**Data to process**:

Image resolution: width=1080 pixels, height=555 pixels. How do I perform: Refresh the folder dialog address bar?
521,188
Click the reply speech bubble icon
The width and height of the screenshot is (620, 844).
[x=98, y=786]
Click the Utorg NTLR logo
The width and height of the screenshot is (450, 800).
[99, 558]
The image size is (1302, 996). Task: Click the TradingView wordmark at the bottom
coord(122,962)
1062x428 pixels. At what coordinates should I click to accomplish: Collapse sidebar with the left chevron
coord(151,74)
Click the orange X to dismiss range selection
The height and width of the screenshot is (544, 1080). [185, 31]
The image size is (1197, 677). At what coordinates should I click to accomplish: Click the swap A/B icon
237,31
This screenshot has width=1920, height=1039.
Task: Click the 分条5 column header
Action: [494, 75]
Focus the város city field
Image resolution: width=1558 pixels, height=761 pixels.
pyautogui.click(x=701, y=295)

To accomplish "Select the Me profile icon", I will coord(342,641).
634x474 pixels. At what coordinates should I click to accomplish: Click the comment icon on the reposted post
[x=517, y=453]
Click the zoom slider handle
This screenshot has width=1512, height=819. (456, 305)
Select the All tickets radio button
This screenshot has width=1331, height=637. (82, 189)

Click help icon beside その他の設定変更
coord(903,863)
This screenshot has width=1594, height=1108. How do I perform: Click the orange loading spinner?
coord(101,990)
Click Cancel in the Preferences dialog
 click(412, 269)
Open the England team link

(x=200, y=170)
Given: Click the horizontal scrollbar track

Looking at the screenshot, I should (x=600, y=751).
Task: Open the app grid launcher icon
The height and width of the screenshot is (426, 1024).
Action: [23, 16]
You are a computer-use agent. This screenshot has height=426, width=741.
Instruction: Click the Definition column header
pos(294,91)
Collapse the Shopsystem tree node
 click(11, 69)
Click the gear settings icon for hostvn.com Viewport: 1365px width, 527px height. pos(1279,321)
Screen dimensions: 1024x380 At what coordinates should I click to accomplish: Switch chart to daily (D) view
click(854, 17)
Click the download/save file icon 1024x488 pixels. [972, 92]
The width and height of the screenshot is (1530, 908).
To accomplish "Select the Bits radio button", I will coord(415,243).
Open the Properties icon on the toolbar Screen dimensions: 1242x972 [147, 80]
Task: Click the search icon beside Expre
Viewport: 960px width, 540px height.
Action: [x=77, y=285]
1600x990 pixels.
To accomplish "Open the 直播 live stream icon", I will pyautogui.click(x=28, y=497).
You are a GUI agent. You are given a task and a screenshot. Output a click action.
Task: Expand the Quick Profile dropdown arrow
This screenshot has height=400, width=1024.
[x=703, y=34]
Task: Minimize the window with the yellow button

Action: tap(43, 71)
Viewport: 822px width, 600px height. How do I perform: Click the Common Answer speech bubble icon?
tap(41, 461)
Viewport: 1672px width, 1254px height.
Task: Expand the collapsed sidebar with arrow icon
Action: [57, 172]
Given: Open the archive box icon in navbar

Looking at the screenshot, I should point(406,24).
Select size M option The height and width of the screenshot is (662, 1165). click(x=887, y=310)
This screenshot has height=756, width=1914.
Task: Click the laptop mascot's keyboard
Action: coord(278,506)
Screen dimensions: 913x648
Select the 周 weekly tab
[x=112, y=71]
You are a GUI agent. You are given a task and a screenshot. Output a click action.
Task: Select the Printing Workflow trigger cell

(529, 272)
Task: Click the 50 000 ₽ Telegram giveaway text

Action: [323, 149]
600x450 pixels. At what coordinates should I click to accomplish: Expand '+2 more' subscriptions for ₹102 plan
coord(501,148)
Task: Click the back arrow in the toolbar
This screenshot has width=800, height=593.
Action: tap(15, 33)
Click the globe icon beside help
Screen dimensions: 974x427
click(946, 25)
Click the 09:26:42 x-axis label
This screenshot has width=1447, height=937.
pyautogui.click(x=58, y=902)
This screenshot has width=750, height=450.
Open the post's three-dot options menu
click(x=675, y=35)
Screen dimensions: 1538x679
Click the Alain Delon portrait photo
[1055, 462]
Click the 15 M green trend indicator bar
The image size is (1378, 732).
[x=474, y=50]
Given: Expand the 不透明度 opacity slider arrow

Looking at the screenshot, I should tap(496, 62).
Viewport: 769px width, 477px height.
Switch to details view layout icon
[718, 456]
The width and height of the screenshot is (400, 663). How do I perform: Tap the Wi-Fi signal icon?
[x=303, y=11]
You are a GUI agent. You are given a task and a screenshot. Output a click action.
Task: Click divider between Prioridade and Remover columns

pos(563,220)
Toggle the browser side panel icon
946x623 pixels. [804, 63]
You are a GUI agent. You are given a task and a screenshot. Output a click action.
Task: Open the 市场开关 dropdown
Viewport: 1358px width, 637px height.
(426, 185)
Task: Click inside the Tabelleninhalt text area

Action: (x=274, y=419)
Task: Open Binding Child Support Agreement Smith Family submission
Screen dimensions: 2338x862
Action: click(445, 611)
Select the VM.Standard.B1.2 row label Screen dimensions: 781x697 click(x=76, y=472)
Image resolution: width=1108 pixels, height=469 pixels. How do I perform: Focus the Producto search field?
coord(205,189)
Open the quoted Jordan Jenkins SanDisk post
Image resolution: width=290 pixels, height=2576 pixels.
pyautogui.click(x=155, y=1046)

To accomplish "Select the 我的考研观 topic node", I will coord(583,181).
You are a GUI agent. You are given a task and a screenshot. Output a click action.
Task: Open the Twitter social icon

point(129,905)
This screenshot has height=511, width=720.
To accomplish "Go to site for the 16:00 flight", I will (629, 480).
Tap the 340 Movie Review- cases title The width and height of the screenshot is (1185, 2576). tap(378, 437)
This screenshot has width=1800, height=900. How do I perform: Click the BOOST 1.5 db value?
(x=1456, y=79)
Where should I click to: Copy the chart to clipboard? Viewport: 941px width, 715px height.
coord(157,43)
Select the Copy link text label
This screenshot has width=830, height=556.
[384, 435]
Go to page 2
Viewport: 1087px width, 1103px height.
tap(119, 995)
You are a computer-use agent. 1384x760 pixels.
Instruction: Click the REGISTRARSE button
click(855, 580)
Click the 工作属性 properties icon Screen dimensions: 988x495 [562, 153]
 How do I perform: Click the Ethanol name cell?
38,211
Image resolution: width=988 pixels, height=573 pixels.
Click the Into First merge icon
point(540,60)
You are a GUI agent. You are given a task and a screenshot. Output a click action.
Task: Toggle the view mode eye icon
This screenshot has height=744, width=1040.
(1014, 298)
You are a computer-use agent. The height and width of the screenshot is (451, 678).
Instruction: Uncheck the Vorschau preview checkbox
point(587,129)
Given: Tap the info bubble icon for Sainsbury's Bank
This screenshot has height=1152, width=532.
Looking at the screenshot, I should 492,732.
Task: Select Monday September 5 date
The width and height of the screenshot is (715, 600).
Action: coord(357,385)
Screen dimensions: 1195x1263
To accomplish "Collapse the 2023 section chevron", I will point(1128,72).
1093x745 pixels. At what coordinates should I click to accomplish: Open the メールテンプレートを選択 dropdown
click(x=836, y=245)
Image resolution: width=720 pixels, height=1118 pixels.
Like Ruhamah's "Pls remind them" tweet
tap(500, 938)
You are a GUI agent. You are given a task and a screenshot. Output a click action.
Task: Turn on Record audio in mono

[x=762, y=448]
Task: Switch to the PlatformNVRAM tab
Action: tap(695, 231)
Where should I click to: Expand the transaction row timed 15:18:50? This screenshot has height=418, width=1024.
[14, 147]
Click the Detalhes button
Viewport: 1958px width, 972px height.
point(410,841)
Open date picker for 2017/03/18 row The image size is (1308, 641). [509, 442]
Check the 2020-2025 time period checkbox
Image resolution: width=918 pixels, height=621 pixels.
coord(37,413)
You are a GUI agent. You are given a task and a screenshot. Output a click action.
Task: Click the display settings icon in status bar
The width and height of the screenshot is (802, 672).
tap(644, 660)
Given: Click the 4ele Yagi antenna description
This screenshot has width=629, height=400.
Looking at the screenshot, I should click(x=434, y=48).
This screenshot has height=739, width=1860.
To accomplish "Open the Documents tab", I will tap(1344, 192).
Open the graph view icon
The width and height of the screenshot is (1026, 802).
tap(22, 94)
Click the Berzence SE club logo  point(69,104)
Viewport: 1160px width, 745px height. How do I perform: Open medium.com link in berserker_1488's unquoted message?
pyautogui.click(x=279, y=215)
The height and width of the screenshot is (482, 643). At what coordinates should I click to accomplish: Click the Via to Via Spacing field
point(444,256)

**Instructions for the task**:
In the lines above, find the word "logo" and copy each line that contains it.

**Reply**:
Click the Utorg NTLR logo
Click the Berzence SE club logo  point(69,104)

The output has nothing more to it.